I have a question on capacitors and signal chains. If I have a signal that goes through two capacitors in parallel of different values such as .01uf o and .005nf what would be the result? Result depends on what circuit the two capacitors connect to next.

I understand that the lower .005nf capacitor would act as the path of least resistance to the higher frequencies No it doesn't. It acts as the capacitor with the highest reactance at any frequency., but does it short out all frequencies above its cutoff leaving only the remaining frequencies below that to go through the other capacitor while blocking anything below it as well? Nothing like this happens. Each capacitor passes a signal (current) according to its reactance and the remaining circuit to which it is connected. There is no sharp "cutoff frequency" only a gradual increase or decrease in signal response.

Another way of stating it is does the frequency essentially split off in both directions with redundancy through both capacitors? It does split off in both directions (Kirchoff's Law: what goes into a node must come out of a node), dividing according to Ohms Law. I don't know what you mean by "redundancy through both capacitors". The current distribution is what it is.

Also another question: if they were equal in value they would add together and have a mutual lower frequency cut off correct? with the same frequencies going through both capacitors? Yes, the would add together whether they were equal in value or not, and the same frequencies would go through both capacitors. I don't know what you mean by "a mutual lower frequency cut off." The frequency response depends on the presence of other components in the circuit, and it is what it is for any given value of capacitance, whether a single capacitor or two or more capacitors in parallel ... or any combination of series- and parallel-connected capacitors... as long as the combination results in the same value of capacitance.

Thanks,

Agriias

You must discard your idea that capacitors are somehow "frequency selective" with upper or lower cutoff frequencies. They are frequency selective only in the sense that their capacitive reactance is an inverse function of frequency: higher frequencies yield lower reactance and lower frequencies yield higher reactance. But reactance is a continuous function of frequency. There is no particular frequency that would result in an abrupt "cutoff" in frequency response.

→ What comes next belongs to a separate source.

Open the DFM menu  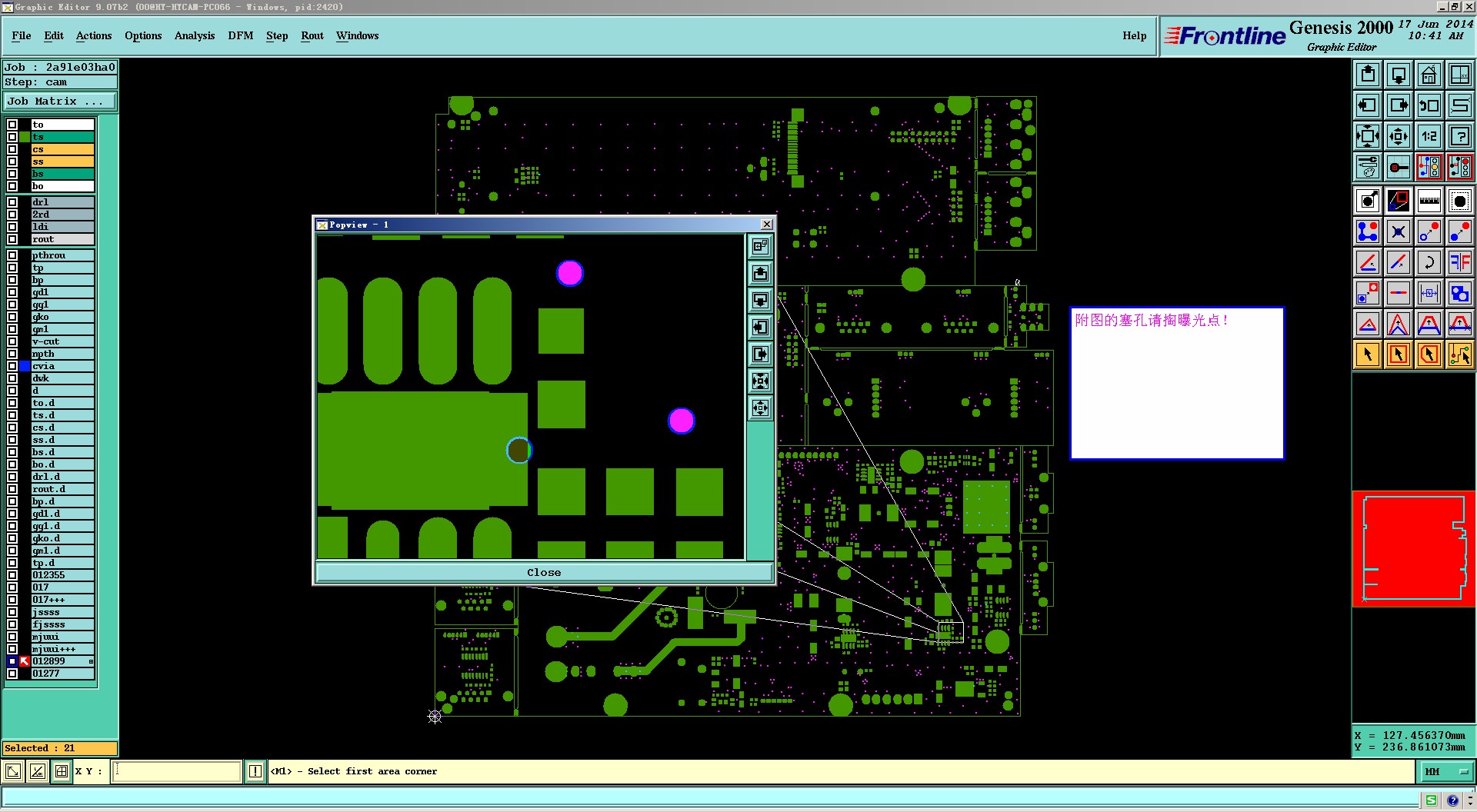(241, 35)
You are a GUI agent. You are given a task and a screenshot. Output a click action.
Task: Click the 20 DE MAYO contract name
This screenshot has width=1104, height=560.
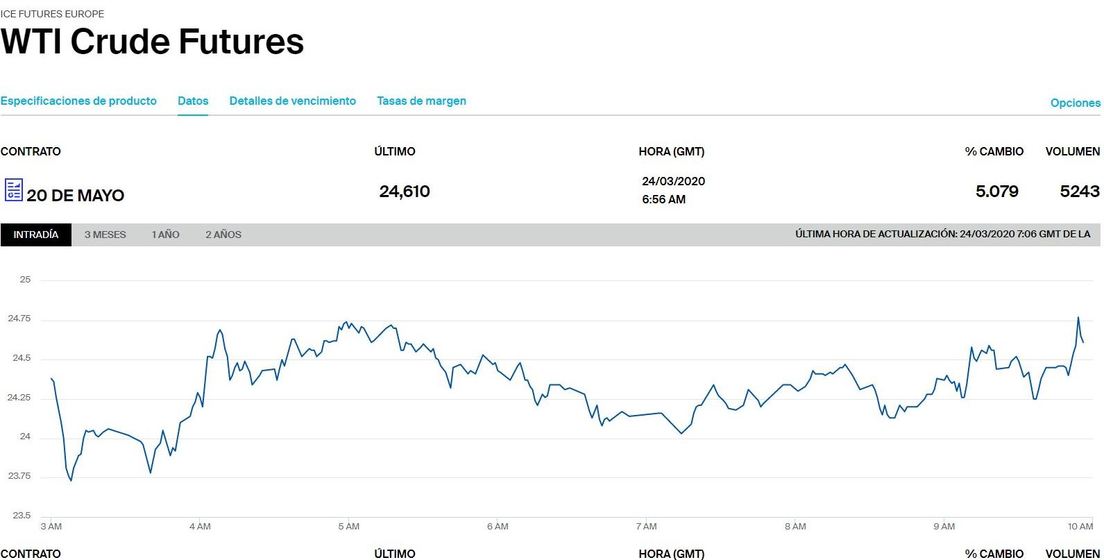coord(75,196)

Consider the following circuit: a capacitor connected in series with a resistor with an AC excitation voltage applied to this series combination. Measure the signal across the resistor (using whatever means at your disposal) and you will find that the signal increases with increasing frequency and decreases with decreasing frequency. At no frequency (except DC, which is not a frequency) does the signal totally disappear. At sufficiently high frequencies the signal will essentially be the same as the excitation signal because the capacitive reactance becomes a vanishingly small value compared to the resistance, which of course does not vary with frequency. At sufficiently low frequencies, there is a vanishingly small signal because the capacitive reactance becomes very large compared to the fixed resistance. Nowhere in between does the signal across the resistor vanish because a cutoff frequency is reached.

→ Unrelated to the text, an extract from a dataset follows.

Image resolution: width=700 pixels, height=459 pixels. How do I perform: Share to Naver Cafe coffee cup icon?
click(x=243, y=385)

Then consider this: you can get the same frequency response from this resistor-capacitor circuit with ANY value of capacitor as long as you make the product of resistance (in ohms) and capacitance (in farads) the same. So, for example, a 1 μF capacitor and a 1 MegΩ resistor will yield the same frequency response, measured across the resistor, as a 10 μF capacitor and a 100 kΩ resistor, or an 0.1 μF capacitor and a 10 MegΩ resistor. The particular values you might select would depend on the characteristics of the following circuitry. The impedance of a 1 μF capacitor in series with a 1 MegΩ resistor is much lower than the impedance of an 0.1 μF capacitor in series with a 10 MegΩ resistor. You can verify this using an

on-line calculator. Just set the value for L to zero and plug in values for R and C.